Fünf Fragen an Michel Hergesell

Michel Hergesell war im Rahmen seines dualen Studiums im August/September 2020 Teil unseres DIMP Hamburg Teams. Vier Wochen lang haben wir Ihn in unsere laufenden Prozesse eingebunden und ihm die Branche mit all ihren Facetten etwas nähergebracht. Wir freuen uns auf die dreimonatige Praxisphase und Zusammenarbeit Anfang 2021.

DIMP Hamburg: Herr Hergesell, wie beschreiben Sie Ihren Weg zu DIMP Hamburg?

Michel Hergesell: Ich absolviere aktuell ein Duales Studium an der Hochschule 21 in Buxtehude in Kooperation mit der WISAG. Ich hatte dort bereits verschiedene Abteilungen durchlaufen, bis mir DIMP Hamburg als Partner der WISAG als nächste Station vorgeschlagen wurde. Da DIMP Hamburg die theoretischen Schwerpunkte meines Studiums in die Praxis umsetzt, habe ich sofort ja gesagt.

DIMP Hamburg: Was sind denn die Schwerpunkte Ihres Studiums?

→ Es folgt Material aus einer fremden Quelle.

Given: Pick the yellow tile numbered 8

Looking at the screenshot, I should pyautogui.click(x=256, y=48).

MH: Mein Studiengang heißt Wirtschaftsingenieurwesen Bau und Immobilien DUAL. Neben den betriebswirtschaftlichen Bereichen Unternehmensführung, Marketing und Management, Unternehmensstrukturen der Bau- und Immobilienwirtschaft stehen bei uns auch Fächer wie Baustofflehre, Tragwerkslehre oder auch Baukonstruktion auf dem Lehrplan. Darüber hinaus lernen wir in verschiedenen Modulen wie Projektentwicklung oder Immobilienportfoliomanagement den „Lebenszyklus“ einer Immobilie kennen. Bei DIMP Hamburg hatte ich die Chance all diese Themen in der Praxis kennenzulernen.

DIMP Hamburg: Was war Ihr erster Eindruck von DIMP Hamburg?

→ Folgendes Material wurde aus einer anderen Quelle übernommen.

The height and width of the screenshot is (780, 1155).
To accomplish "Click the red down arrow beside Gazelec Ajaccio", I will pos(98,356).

MH: DIMP hat mich mit offenen Armen empfangen. Das Flair ist dynamisch und die Hierarchien flach und genau das macht DIMP Hamburg aus. Außerdem hatte ich so die Chance in alle Bereiche mal reinzuschnuppern. Die Kollegen hier sind offen in der Kommunikation und sehr hilfsbereit. Ich wurde in allen Belangen unterstützt und hatte direkt die Möglichkeit eigene kleine Projekte anzugehen.

DIMP Hamburg: Konntest du bereits erlernte Studieninhalte in der Praxis bei DIMP Hamburg anwenden?

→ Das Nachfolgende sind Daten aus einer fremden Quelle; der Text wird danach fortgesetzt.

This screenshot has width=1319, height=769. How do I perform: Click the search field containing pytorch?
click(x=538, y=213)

MH: Hier und da hatte ich die Möglichkeit dazu. Jedoch habe ich auch gemerkt, dass die Theorie sich in vielen Dingen von der Praxis unterscheidet. Die Theorie ist oftmals ein Idealzustand, den hat man in der Praxis nicht immer. Darauf zu reagieren war der größte Lerneffekt in diesen vier Wochen.

DIMP Hamburg: Wir befinden uns im zweiten Lockdown. Welche Herausforderungen siehst du für die Branche?

MH: Für mich stellen Herausforderungen auch Chancen dar. Ich denke, dass mittelfristig zum Beispiel viele Büroflächen leer stehen werden. Die Nutzung von Onlineshopping und Homeoffice wachsen hingegen. Man wird zum Umdenken gezwungen, aber genau da liegen die Chancen. Marktlücken entdecken, Lösungen finden, für leerstehende Flächen neue Nutzungskonzepte entwickeln. Dadurch können wieder Investitionsmöglichkeiten für private und institutionelle Anleger entstehen. Das wird kein kurzfristiger Prozess sein, es wird eine Weile dauern, bis man erste Ergebnisse sehen wird.